Notes. We first encountered this species working in KLGO and tentatively assigned it, as a ‘known unknown’, to the genus Santessoniella Henssen (Spribille et al. 2010, as Santessoniella sp. 24535). The GLBA material is much richer and gave us a broader basis for morphological as well as DNA analysis but placing the new species into an existing genus proved impossible. Ekman et al. (2014) showed that Santessoniella as circumscribed by Henssen (1997) is polyphyletic and its characteristic thallus morphology evolved independently. In addition, the type of the genus, S. polychidioides (Zahlbr.) Henssen, has been recovered within Psoroma Ach. ex Michx. with moderate support, suggesting that the former genus will be lost to synonymy. We also suspected a relationship to Leciophysma Th. Fr., but species of that genus have a distinct I + apical tube in the ascus (such as in L. saximontana (T. Sprib. et al.) P. M. Jørg. et al., a species initially described in Santessoniella but later placed in Leciophysma; Spribille et al. 2007; Ekman et al. 2014). We also know of no species of Pannariaceae with the black pigments of this species, which recall those in Placynthiaceae. We considered a possible placement in the latter family but no Placynthiaceae are known to have simple ascospores. Multilocus DNA sampling from the apothecia of the new species placed it in the Pannariaceae (Fig. 9). A continued discussion of species formerly placed in Santessoniella can be found under the treatment of Fuscopannaria dillmaniae later in this paper.

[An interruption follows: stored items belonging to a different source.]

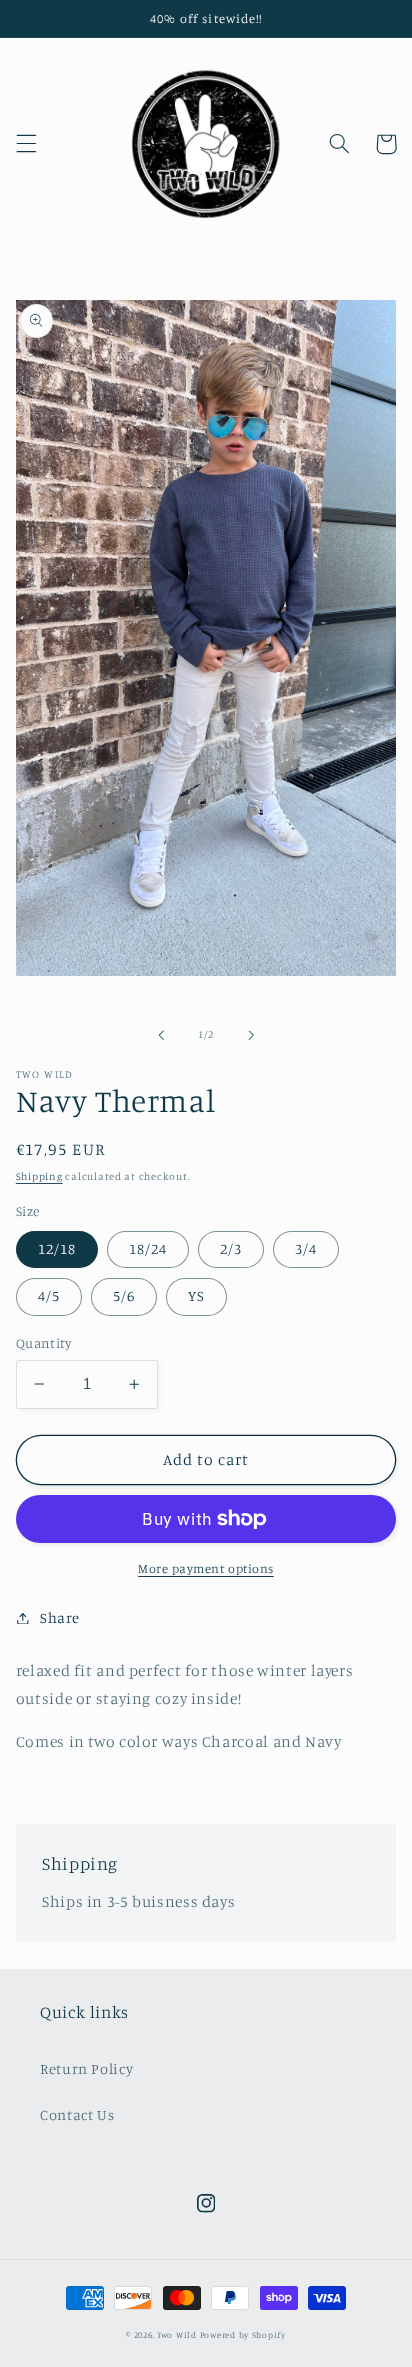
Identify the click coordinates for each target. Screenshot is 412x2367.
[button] (26, 144)
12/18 (57, 1248)
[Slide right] (251, 1035)
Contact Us (77, 2114)
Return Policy (86, 2068)
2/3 (231, 1248)
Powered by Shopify (243, 2334)
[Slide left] (161, 1035)
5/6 (124, 1295)
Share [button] (60, 1617)
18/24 (148, 1248)
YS (196, 1295)
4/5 (49, 1295)
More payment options (206, 1568)
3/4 (306, 1248)
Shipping (39, 1176)
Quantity (43, 1343)
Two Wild (177, 2334)
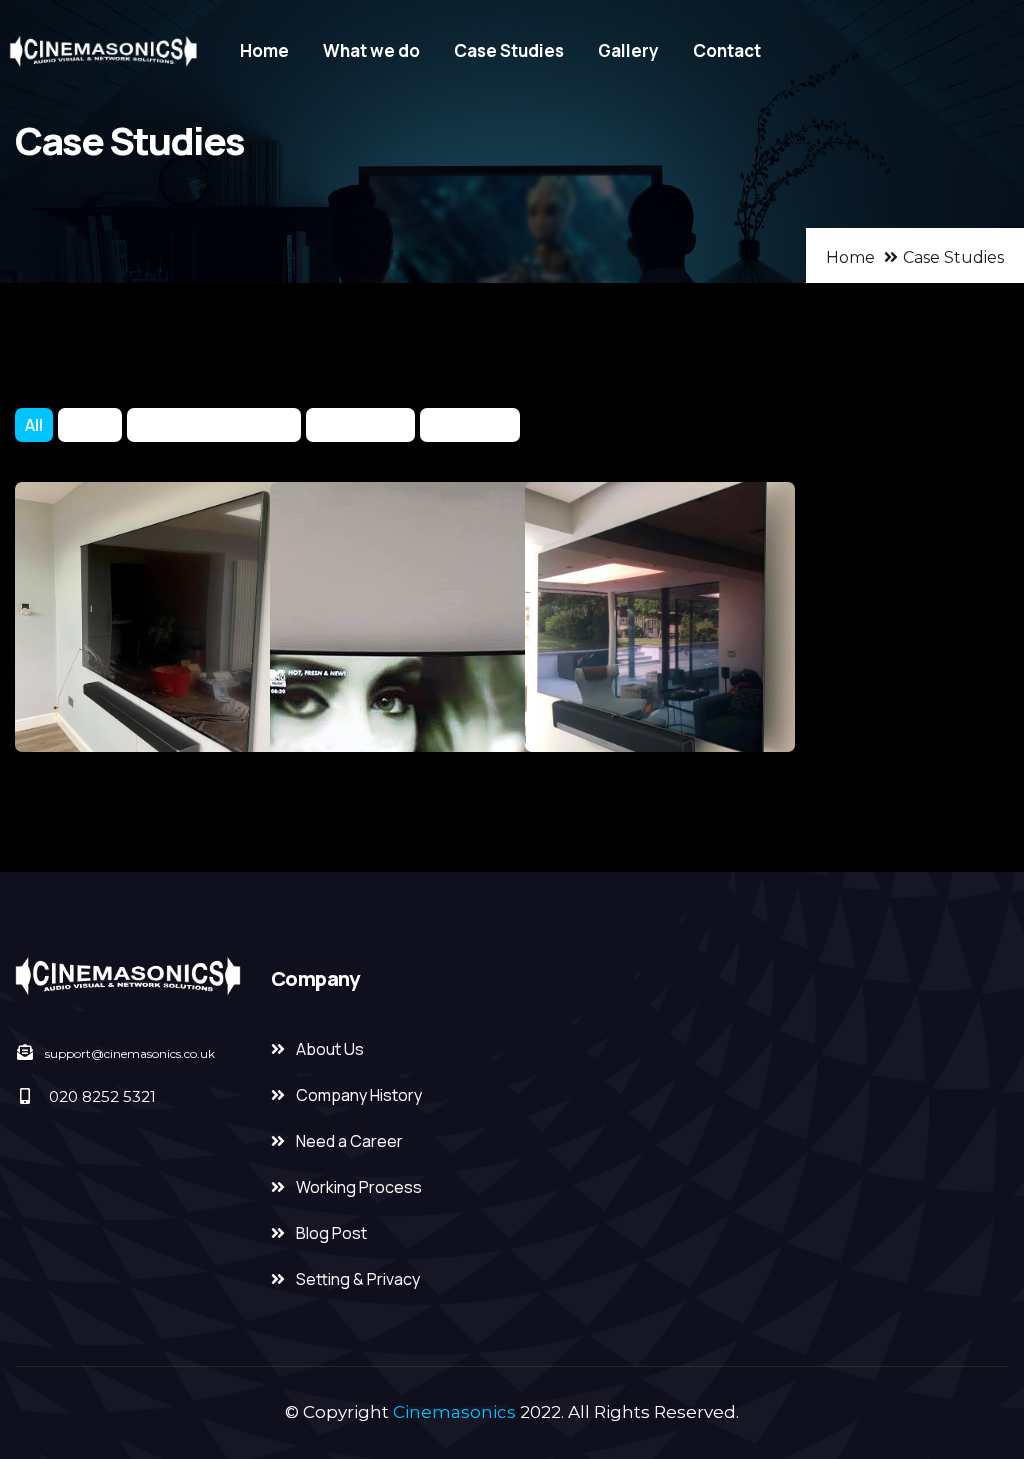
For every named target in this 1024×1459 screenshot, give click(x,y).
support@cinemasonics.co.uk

Fig. 9. Majority-rule consensus tree of the suborder Collematineae (order Peltigerales) showing placement (in bold) of four new species and a ‘known unknown’ based on four loci. Dots and dashes to the right of tip names indicate presence and absence of loci, respectively, in the following order: ITS, 28S, mtSSU, Mcm7. Values indicate percent bootstrap support. Alphanumeric codes in brackets are identifiers unique to this study. Voucher information and GenBank Accession num- bers are outlined in Table 1 and Supplementary Material Table S3 (available online).

Fig. 11. Atrophysma cyanomelanos (holotype). A & B, habit; C, habit with SEM; D, broken thallus lobe with SEM; E, broken thallus lobe in brightfield microscopy; F, ascoma section (composite image); G, ascus stained in Lugol’s solution. Scales: A = 1 mm; B & C = 0.5 mm; D & F = 50 μm; E & G = 10 μm.